I disassembled the table and routed the straight lines first. With the distance from the center of the bit to the edge of the router’s base in mind, I used double-stick tape to attach a straight piece of wood to the legs’ surface so the router base would have something to run against. This was an easy set-up, which I could quickly adjust to cut the different grooves.
With the three straight grooves finished, I reassembled the table to ensure the bullet lines matched the poppy stems. I disassembled the table and cut the grooves for the flowers. To get an organic look I did this freehand with the router and made sure to only drink tea before starting, as a steady hand was needed. Then I used a card-scraper, which I modified to have a slight hook, and cleaned out the grooves of any debris.
To determine the length of silver I needed, I measured the groove with a piece of string. This helped prevent the finished surface from getting scratched and made measuring the curved parts on the flower petals easier. I then placed two towels over the panel on either side of the grooves to protect the wood. Using wire cutters, I cut the silver to length and turned it on edge. I abraded the sides of the silver in order to give the silver some tooth. I mixed up small amounts of two-part epoxy, which had nine minutes of open time. Working in short sections, I put the epoxy into the groove using a wooden BBQ skewer, which I modified to have a flat paddle-like end.

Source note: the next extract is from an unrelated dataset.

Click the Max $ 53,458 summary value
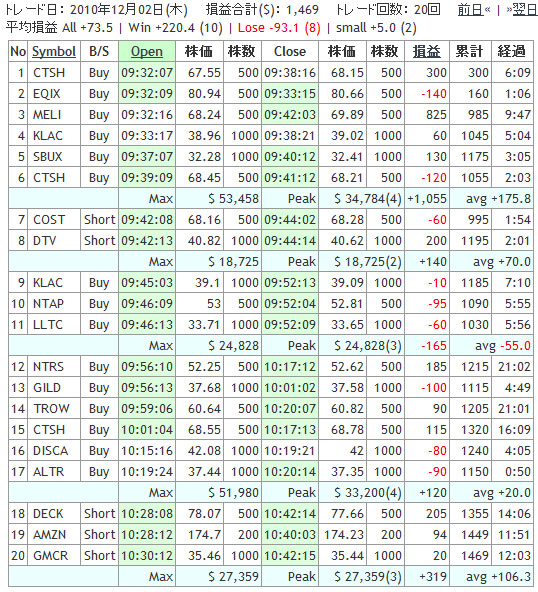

I used two methods to tap in the silver. For the straight sections I placed a small block of wood on the silver and tapped that with a small hammer. For the flower petals I used my plane adjustment hammer, which has a wood block on one side of the head.
After completing each straight line, I put a board with some weight on top of the inlay and let the epoxy harden. I inserted the flower stems in the same way as the bullets, but for the flower petals I used short strips of silver and manipulated them to match the curves with tweezers. For some of the petals I used a knife to extend the routed groove to create a thinner more organic line and cut or hammered the silver tips to match the groove size.
I let everything dry overnight and used a steel-bottomed block plane (brass is too soft) to flush the silver to the wood.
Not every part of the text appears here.